- Exercise description
Transcribe the data exactly. Pictures stay out.

- Input for this task
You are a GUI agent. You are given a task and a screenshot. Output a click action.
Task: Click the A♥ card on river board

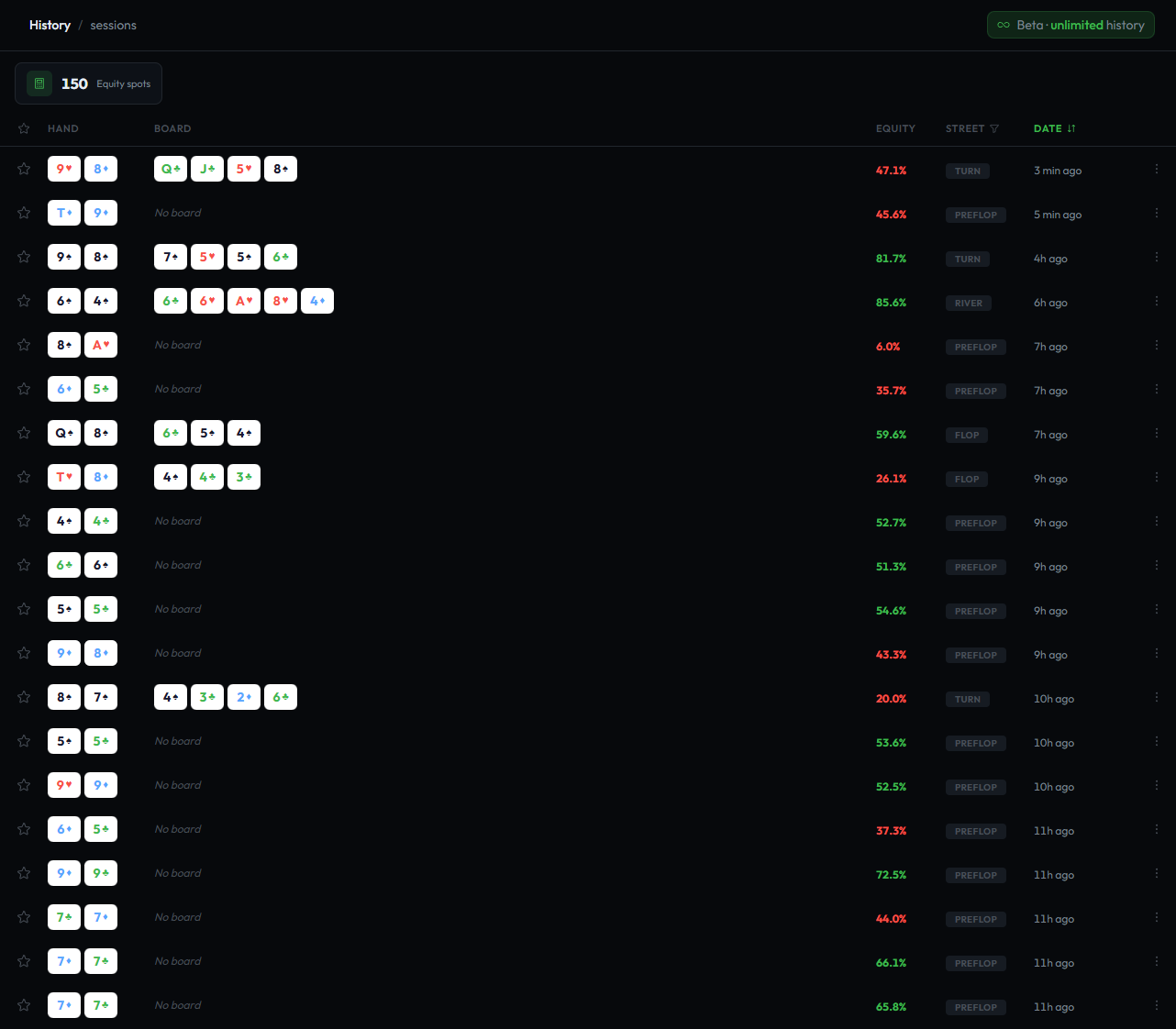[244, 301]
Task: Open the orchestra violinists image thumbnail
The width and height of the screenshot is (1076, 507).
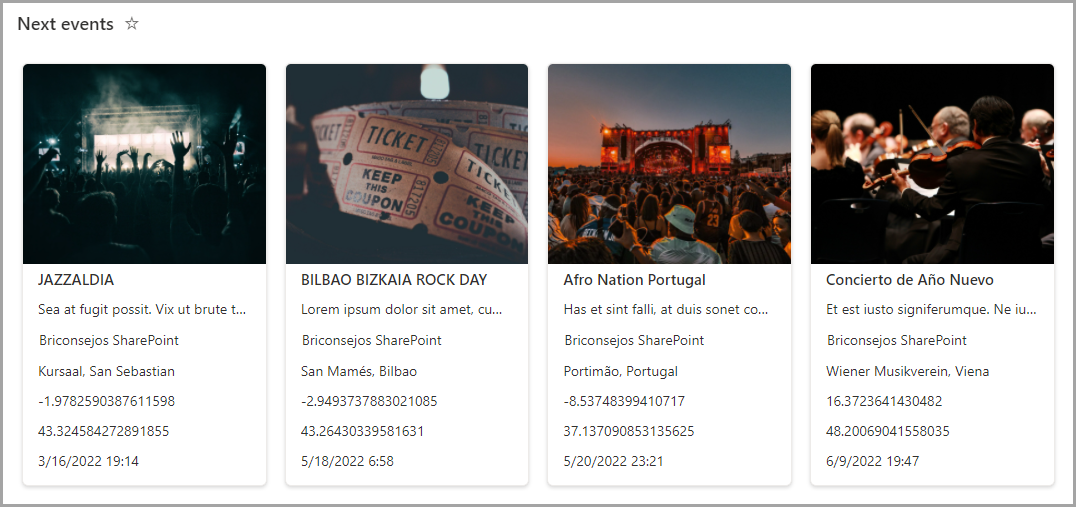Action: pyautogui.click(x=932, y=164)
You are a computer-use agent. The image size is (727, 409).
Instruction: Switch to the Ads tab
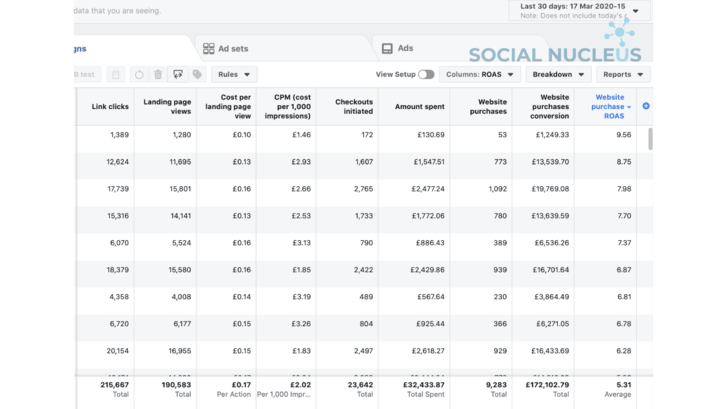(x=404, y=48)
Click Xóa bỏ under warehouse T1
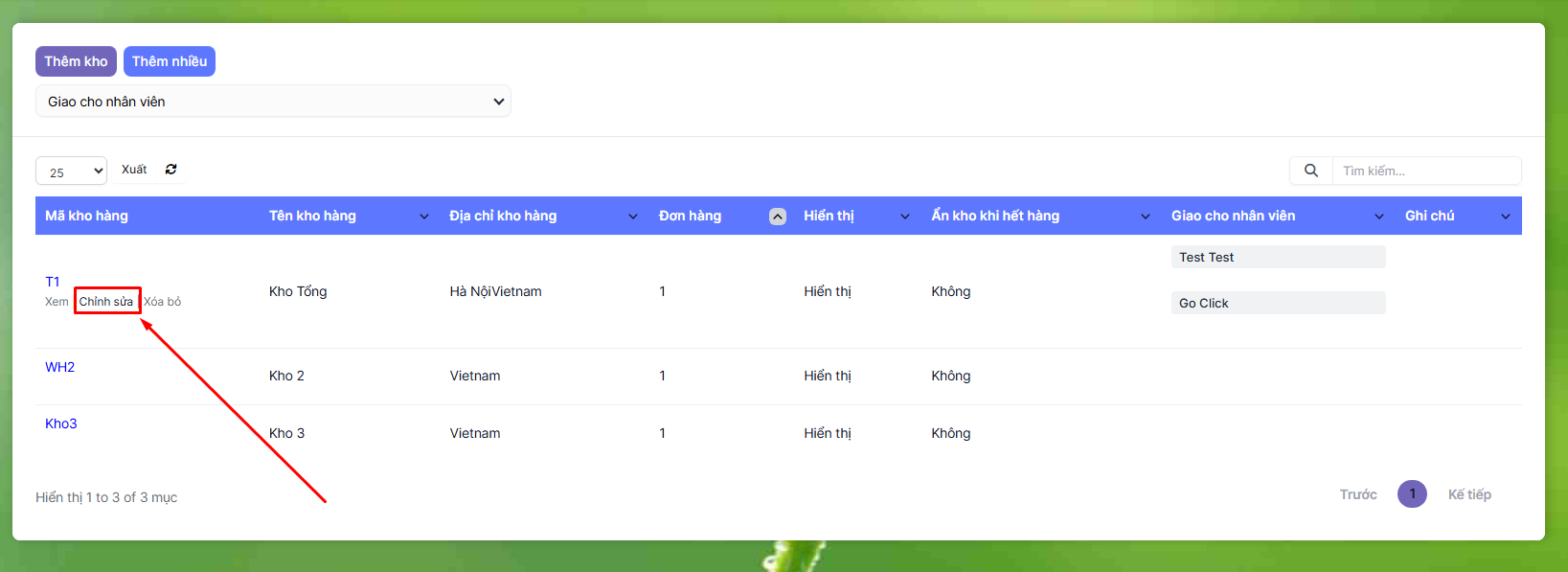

- Solved exercise
You are a GUI agent. You are given a task and a screenshot. Output a click action.
Task: Click the A♥ card on river board

[244, 301]
Task: Open the orchestra violinists image thumbnail
The width and height of the screenshot is (1076, 507).
Action: pyautogui.click(x=932, y=164)
You are a computer-use agent. The image size is (727, 409).
Instruction: Switch to the Ads tab
(x=404, y=48)
Click Xóa bỏ under warehouse T1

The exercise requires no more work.